**OBJECTIVE A:** According to the BF1942 thread, how much RAM did the game stop working after upgrading to?

**PASSAGE:**
+===+

# BF1942 Won't Start



## S.Agent800 (Jun 15, 2004)

The game worked fine a couple months ago, but since I just reinstalled it today, I can't get the game to start up. When I double- click on the shortcut, I get an error message... 
Error: CreateProcess(C:\Docume~\\....Temp\~e5d141.tmp)
Access is denied.
... The game worked fine before I upgraded my ram to 382 mb.
By the way- my video card is GeForce 2MX  (latest drivers)
DirectX9.0b
Any help would be great because I really want to get back to playing the game.


----------



## S.Agent800 (Jun 15, 2004)

Anyone know anything? I'm dying..... DYING to play the game again. BTW removing/ deleting the temp file doesn't work; it just creates a new copy of it.


----------



## McTimson (Aug 16, 2002)

Try running MemTest (google it, I forget the site), if it worked before adding the RAM, perhaps it's bad RAM, or there's an incompatability thing. If Memtest returns any errors, then something's wrong.


----------



## Thunder Dude (Apr 13, 2004)

Try clearing out all your temp folders. Windows\temp and C:\Documents and Settings\"Your user name"\Local Settings\Temp. You should be able to safely delete everything in these folders. You did not say what OS you are using so the folders may be different. Hope it helps.


----------



## S.Agent800 (Jun 15, 2004)

I tried clearing out the folder (I use XP), but when I start the game it just creates another copy of the file with the same error. I also used memtest, but it came back with no errors.

+===+

**EXERCISE DATA:**
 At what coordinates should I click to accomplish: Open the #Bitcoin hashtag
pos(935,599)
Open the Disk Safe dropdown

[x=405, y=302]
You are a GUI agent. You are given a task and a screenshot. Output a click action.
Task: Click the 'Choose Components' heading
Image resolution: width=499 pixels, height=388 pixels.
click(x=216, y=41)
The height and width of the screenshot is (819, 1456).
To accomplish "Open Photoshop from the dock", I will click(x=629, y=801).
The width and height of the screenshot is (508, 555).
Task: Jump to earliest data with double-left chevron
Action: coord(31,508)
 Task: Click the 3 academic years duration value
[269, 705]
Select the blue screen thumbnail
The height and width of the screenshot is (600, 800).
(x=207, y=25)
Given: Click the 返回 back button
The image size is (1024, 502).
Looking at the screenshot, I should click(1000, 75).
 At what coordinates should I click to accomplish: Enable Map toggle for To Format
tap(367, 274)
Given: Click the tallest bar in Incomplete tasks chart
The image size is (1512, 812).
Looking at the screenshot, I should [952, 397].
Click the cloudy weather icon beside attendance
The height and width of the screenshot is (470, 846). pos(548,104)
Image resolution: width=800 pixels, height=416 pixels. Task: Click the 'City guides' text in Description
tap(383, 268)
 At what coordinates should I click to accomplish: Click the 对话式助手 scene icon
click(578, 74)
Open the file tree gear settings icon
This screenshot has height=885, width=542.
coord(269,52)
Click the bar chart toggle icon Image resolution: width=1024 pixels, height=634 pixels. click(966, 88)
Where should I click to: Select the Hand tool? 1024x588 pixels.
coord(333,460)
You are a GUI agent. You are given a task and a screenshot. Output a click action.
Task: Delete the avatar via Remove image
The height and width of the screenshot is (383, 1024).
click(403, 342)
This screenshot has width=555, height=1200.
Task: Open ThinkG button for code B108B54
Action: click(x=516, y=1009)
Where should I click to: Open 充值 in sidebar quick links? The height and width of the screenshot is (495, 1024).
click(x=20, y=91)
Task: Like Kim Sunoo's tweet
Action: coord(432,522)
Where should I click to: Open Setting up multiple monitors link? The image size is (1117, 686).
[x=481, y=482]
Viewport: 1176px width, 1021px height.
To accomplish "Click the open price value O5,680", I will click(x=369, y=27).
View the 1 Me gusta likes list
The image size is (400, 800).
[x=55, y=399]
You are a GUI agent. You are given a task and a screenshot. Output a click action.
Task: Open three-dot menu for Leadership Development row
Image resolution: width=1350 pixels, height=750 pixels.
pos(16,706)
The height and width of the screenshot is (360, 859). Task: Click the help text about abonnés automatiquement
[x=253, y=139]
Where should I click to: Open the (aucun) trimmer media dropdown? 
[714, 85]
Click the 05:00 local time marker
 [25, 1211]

+===+

**OBJECTIVE B:** Rewrite the rows from the start through the line containing "(x=207, y=25)", swapping "Disk Safe" for "Backup Vault" and leaving everything else unchanged.

**EXPECTED ANSWER A:** 382 mb

**EXPECTED ANSWER B:**
 At what coordinates should I click to accomplish: Open the #Bitcoin hashtag
pos(935,599)
Open the Backup Vault dropdown

[x=405, y=302]
You are a GUI agent. You are given a task and a screenshot. Output a click action.
Task: Click the 'Choose Components' heading
Image resolution: width=499 pixels, height=388 pixels.
click(x=216, y=41)
The height and width of the screenshot is (819, 1456).
To accomplish "Open Photoshop from the dock", I will click(x=629, y=801).
The width and height of the screenshot is (508, 555).
Task: Jump to earliest data with double-left chevron
Action: coord(31,508)
 Task: Click the 3 academic years duration value
[269, 705]
Select the blue screen thumbnail
The height and width of the screenshot is (600, 800).
(x=207, y=25)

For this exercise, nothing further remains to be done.